Should the moon have its own time zone? Story-level
There are also debates about how to calculate lunar timekeeping. Clocks on the moon gain about 56 microseconds per day (one microsecond equals one millionth of a second), making them run slightly faster than clocks on Earth.
These small changes also vary by location, which means that clocks on the moon don’t necessarily keep pace with clocks in lunar orbit.
“Of course, the agreed time framework will also have to be practical for astronauts,” said Bernhard Hufenbach, who works in ESA’s Directorate for Human and Robotic Exploration.
“This will be quite a challenge on a planetary surface where in the equatorial region each day lasts 29.5 days, including icy fifteen-day lunar nights, with all of Earth a small blue circle in the dark sky.” said in a statement. “But having established a working time system for the moon, we can do the same for other planetary destinations.”
But beyond astronauts and ground controllers being able to tell time on the moon, the need for standard timekeeping in space is also essential for orientation and navigation.
Just as GPS systems on Earth require precise timing and coordination, so will any infrastructure built and operated on the Moon.

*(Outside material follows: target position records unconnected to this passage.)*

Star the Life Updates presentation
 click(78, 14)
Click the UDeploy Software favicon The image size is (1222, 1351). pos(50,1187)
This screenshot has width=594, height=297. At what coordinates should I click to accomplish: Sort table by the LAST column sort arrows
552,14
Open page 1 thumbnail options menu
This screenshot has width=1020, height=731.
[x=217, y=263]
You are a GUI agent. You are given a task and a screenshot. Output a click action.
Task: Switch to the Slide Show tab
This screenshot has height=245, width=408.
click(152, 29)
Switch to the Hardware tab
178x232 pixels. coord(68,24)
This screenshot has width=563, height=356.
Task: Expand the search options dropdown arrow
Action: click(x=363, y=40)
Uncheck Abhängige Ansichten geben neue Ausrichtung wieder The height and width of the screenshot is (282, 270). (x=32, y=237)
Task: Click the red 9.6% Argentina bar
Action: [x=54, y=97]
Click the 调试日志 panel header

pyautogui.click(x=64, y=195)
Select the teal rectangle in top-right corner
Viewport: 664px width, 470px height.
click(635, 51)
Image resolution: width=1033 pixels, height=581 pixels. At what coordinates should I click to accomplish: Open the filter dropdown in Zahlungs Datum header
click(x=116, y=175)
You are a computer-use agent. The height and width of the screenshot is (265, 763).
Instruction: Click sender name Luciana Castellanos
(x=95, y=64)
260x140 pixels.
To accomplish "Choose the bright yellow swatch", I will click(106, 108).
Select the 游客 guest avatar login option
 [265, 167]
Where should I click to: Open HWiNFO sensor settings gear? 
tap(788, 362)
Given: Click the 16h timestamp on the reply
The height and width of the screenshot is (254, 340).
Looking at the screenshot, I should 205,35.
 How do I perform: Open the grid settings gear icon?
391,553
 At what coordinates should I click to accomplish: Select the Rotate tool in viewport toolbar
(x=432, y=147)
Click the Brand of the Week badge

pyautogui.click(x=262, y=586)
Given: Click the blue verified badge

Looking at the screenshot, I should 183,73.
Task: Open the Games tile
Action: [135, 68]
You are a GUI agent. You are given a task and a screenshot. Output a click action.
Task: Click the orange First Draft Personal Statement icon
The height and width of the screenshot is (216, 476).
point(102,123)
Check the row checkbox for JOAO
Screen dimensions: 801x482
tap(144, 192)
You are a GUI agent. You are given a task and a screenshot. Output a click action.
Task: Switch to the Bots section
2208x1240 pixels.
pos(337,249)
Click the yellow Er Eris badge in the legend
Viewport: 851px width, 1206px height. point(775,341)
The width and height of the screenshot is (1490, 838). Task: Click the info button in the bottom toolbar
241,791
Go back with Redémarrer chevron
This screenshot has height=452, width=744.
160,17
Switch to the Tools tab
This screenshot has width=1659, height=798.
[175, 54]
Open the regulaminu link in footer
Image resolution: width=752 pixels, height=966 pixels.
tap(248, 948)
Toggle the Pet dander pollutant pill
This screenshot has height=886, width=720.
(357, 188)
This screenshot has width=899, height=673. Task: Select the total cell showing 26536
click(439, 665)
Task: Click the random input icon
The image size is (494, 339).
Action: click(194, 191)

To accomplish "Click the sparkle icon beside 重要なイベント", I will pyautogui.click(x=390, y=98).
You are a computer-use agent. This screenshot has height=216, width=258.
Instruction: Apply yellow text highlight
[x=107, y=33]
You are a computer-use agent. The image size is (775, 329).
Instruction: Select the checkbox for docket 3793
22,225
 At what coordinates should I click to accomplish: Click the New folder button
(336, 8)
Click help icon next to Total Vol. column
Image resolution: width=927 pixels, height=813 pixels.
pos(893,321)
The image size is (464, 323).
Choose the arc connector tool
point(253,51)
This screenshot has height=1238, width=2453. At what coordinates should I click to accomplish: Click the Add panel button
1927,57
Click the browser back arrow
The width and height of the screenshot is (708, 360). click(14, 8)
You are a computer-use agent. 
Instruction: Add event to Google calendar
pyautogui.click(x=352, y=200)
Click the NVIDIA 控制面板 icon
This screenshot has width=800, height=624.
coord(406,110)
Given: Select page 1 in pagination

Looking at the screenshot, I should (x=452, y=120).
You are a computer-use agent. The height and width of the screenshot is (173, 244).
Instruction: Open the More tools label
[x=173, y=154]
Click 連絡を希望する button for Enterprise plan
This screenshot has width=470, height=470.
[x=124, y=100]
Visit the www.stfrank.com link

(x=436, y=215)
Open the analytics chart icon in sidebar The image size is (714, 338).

Typically, missions to the moon use deep-space antennas to keep onboard systems in sync with time on Earth, but European space officials say this method may not be sustainable as humans establish a more permanent presence. on the moon.
Many of these discussions are already clandestine as part of NASA’s LunaNet Initiative, a project to develop technologies, techniques, and standards for lunar navigation and communications. These efforts are a key part of the agency’s Artemis program, which aims to build lunar bases and launch a regular mission to the moon before venturing to Mars.
In November, space officials met at the European Center for Space Research and Technology in the Netherlands to discuss priorities to follow.
“During this meeting…we agreed on the importance and urgency of defining a common lunar reference time, which is internationally accepted and to which all lunar systems and users can refer,” said Pietro Giordano, navigation systems engineer at the ESA. in a sentence. “A joint international effort is now being launched to achieve this.”